Although the finding of immature eggs of Toxocara in the feces of marsupials is reported here for the first time, the contact of opossums with mature eggs of T. canis was reported in serological tests in Oceania (SWEATMAN, 1962). In the present report, the presence of a large population of free-living cats observed in the environment where the marsupials were captured, which is associated with a high percentage of feline stool samples that are positive for eggs of T. cati, may be related to the finding of eggs of this parasite in the feces of D. albiventris. Moreover, stray dogs, potential hosts of T. canis, were not observed in the area in which the marsupials were captured. The possibility of interspecific coprophagy, as represented by the ingestion of feline feces by D. albiventris, could justify the finding of large numbers of eggs of T. cati in the feces of both opossums. Indeed, the feces of carnivores can attract opossums, and the occurrence of coprophagy of the feces of these predators by Didelphis virginiana (Kerr, 1792) was suggested in the USA (GIPSON et al., 2003; LIVINGSTON et al., 2005). Furthermore, the coprophagic behavior is related to the finding of eggs of T. cati in dog feces (FAHRION et al., 2011). On the other hand, D. albiventris is an omnivorous species (CÁCERES, 2002), and the possibility of ingestion of items related to their usual diet (e.g. arthropods and vegetables) contaminated by cat feces containing the eggs of T. cati cannot be ruled out, although the massive amount of eggs of this parasite that were initially observed in the analyzed samples makes this hypothesis unlikely.

Some species of mammals, particularly rodents, play a known role in the epidemiology of toxocariasis. Since they are paratenic hosts of the parasite, these vertebrates may contribute to the dispersion of immature eggs of Toxocara spp. (DUBINSKY et al., 1995; DESPOMMIER, 2003; ANTOLOVÁ et al., 2013; MACPHERSON, 2013); this phenomenon is reported in marsupials for the first time in this report. Given that felines have a habit of burying their stool in the soil, the dispersion of eggs of T. cati may be comparatively more difficult (OVERGAAUW, 1997). In that respect, marsupials may contribute to the dispersion processes of the parasite, and this can acquire epidemiological importance. Thus, the potential involvement of D. albiventris as a transport host for the eggs of T. cati is probably related to its feeding behavior; this might be a mechanism responsible for the distribution of this ascaridid in the urban enviroment.

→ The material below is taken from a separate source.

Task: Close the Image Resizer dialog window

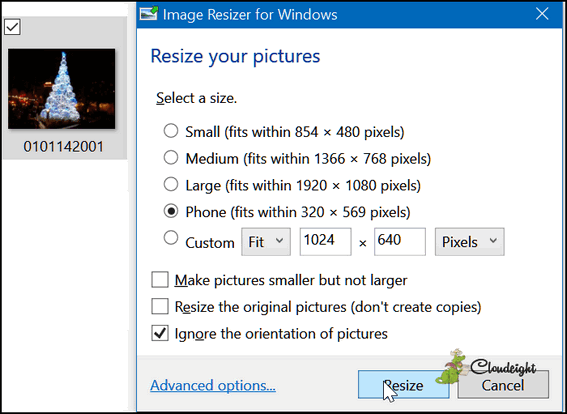Action: pos(542,14)
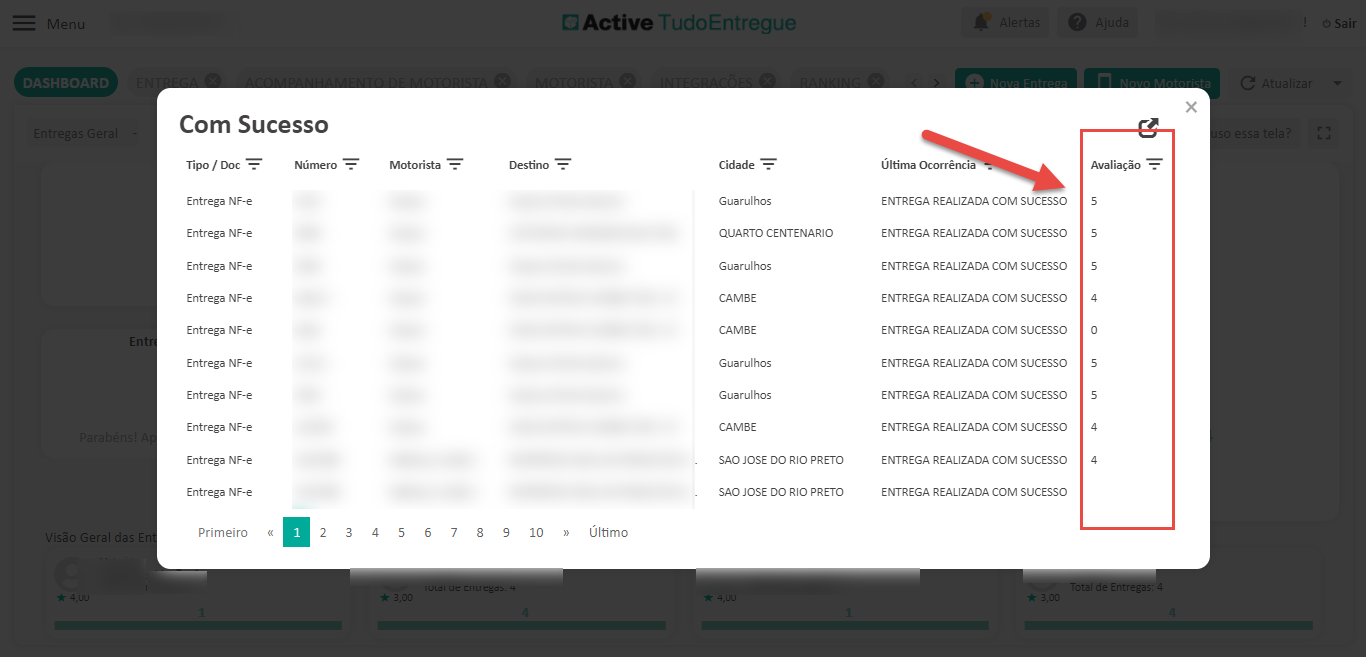Select the Dashboard tab

point(66,83)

The possible contact of D. albiventris with an environment contaminated with the infective eggs of T. cati also points to the possible involvement of these didelphids and other Neotropical marsupials as paratenic hosts of this ascaridid, although additional studies are needed. In fact, studies involving the identification of potential paratenic hosts of Toxocara spp. in Brazil are scarce, and there are reports that are based on serological studies of rats (CHIEFFI et al., 1981) and sheep (SANTARÉM et al., 2011; RASSIER et al., 2013). Interestingly, the eggs of some helminths, including Toxocara spp., require a relatively long time (at least 2 weeks) for embryonation. In these cases, depending on the developmental stage of the eggs (immature or mature) ingested, two situations, not mutually exclusive, can occur. If the host ingests immature eggs, it may develop a simple pseudoparasitism, during which the direct passage of eggs along the gastrointestinal tract of the animal is verified, as observed in the present study. On the other hand, when the host ingests mature infective eggs, the hatching and tissular larval migration are verified in this so named paratenic host.

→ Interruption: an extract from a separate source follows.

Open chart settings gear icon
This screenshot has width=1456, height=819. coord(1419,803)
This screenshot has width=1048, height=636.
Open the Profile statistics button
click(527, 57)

According to Thompson (2013), the absence or inadequate care of domestic animals may be related to the increased risk of spillover, which is perhaps more applicable to cats due to the fact that the habitats of these animals range beyond the peridomestic environment; in addition, there is a growing number of free-living cats in large urban centers. Infection of wild animals present in forest fragments by parasites commonly found in domestic cats, as demonstrated for the protozoan Toxoplasma gondii (NICOLLE AND MANCEAUX, 1908) (THOMPSON, 2013), can possibly also occur with other parasites [e.g. T. cati, Platynosomum illiciens (Braun, 1901) (= P. fastosum)]. On the other hand, the movement of species such as D. albiventris between urban and wild areas may favor the introduction and dissemination of T. cati in these environments.

The diagnosis of cases of pseudoparasitism in animals, both wildlife and domestic, is an issue rarely reported in the scientific literature. This event, which has possibly been underestimated, may result in the erroneous identification of relationships of parasitism. Thus, we must keep in mind that during the execution of coproparasitological studies, the eggs of parasites found might originate from previously ingested prey, or they may result from various eating habits, as shown here. Detailed morphological and morphometric analyses of parasite developmental stages may be useful in detecting pseudoparasitism cases.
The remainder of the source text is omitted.